-- DIRECTIONS --
Set down the lines below exactly as they stand, please. Go from the first through the one containing "The width and height of the screenshot is (429, 608).".

-- PROVIDED RECORDS --
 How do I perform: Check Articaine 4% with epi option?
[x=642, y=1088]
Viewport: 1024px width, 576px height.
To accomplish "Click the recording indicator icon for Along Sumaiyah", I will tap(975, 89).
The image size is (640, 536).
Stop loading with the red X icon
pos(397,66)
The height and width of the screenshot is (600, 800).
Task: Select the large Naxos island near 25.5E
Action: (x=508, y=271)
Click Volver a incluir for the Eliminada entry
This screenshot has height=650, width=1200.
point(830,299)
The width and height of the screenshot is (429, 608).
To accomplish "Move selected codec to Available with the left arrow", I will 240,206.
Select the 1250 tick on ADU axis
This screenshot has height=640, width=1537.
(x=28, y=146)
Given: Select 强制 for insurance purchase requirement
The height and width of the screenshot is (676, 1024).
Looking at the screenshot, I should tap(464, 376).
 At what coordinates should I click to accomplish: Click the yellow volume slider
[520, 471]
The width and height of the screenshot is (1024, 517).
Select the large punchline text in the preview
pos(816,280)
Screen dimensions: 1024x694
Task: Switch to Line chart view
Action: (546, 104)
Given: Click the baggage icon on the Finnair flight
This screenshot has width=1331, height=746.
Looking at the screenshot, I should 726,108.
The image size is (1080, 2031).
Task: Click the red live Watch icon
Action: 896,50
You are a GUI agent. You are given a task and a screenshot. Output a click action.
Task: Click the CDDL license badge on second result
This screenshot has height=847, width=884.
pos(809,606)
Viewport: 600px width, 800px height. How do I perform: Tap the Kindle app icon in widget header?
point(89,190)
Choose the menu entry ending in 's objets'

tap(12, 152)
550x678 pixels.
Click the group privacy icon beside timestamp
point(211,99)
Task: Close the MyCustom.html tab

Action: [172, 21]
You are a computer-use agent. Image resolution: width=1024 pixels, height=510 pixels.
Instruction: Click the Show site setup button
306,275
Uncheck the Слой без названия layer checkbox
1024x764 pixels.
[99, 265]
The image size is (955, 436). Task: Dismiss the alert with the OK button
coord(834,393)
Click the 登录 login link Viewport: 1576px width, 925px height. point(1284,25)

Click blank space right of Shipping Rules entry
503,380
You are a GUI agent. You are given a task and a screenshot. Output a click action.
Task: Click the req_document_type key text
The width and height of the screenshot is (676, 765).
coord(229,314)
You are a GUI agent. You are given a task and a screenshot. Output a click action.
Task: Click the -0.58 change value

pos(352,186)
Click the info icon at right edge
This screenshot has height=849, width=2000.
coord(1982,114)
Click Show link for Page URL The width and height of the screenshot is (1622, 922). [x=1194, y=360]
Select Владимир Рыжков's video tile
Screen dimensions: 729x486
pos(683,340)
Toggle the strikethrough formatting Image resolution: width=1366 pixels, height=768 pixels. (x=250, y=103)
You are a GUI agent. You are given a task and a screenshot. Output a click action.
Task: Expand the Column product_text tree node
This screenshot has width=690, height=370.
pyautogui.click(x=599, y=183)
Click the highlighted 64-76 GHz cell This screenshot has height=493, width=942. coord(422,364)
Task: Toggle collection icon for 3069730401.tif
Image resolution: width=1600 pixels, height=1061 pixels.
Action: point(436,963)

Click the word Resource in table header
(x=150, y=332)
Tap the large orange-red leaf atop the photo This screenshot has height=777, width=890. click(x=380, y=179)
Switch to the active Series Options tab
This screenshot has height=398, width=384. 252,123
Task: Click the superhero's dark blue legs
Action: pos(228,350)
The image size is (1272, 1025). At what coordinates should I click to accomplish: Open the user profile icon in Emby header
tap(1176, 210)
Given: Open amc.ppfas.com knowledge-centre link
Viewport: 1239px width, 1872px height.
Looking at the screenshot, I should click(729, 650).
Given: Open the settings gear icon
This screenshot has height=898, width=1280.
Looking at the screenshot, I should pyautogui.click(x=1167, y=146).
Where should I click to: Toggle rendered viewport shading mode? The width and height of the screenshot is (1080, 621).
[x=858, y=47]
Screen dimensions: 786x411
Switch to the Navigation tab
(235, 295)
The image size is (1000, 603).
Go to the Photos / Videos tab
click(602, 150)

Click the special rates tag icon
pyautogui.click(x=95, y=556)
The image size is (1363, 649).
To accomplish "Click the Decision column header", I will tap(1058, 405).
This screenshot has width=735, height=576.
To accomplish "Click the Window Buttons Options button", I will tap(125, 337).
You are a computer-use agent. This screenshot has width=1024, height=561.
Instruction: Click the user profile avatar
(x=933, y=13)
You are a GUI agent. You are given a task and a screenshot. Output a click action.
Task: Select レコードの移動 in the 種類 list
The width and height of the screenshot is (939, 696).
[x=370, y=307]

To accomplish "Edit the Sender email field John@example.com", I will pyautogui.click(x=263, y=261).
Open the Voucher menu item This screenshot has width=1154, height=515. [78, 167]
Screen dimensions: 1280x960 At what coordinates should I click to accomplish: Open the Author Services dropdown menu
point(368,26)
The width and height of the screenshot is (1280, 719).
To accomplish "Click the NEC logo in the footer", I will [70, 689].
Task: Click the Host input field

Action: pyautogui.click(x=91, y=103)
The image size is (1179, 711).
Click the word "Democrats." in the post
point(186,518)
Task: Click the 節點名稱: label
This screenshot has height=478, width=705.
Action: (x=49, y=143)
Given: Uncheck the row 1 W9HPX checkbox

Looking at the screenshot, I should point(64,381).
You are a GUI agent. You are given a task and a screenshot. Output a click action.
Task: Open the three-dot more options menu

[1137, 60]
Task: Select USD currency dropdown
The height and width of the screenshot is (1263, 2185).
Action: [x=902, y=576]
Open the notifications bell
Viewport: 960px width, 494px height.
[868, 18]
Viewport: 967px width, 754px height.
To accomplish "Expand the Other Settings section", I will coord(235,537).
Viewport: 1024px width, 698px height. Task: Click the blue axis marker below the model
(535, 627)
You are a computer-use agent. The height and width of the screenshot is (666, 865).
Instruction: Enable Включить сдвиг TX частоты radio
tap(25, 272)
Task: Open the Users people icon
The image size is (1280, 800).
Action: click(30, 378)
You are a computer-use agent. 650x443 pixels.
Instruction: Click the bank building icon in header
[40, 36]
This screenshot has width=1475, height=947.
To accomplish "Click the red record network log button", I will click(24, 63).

-- EXERCISE RESULT --
 How do I perform: Check Articaine 4% with epi option?
[x=642, y=1088]
Viewport: 1024px width, 576px height.
To accomplish "Click the recording indicator icon for Along Sumaiyah", I will tap(975, 89).
The image size is (640, 536).
Stop loading with the red X icon
pos(397,66)
The height and width of the screenshot is (600, 800).
Task: Select the large Naxos island near 25.5E
Action: (x=508, y=271)
Click Volver a incluir for the Eliminada entry
This screenshot has height=650, width=1200.
point(830,299)
The width and height of the screenshot is (429, 608).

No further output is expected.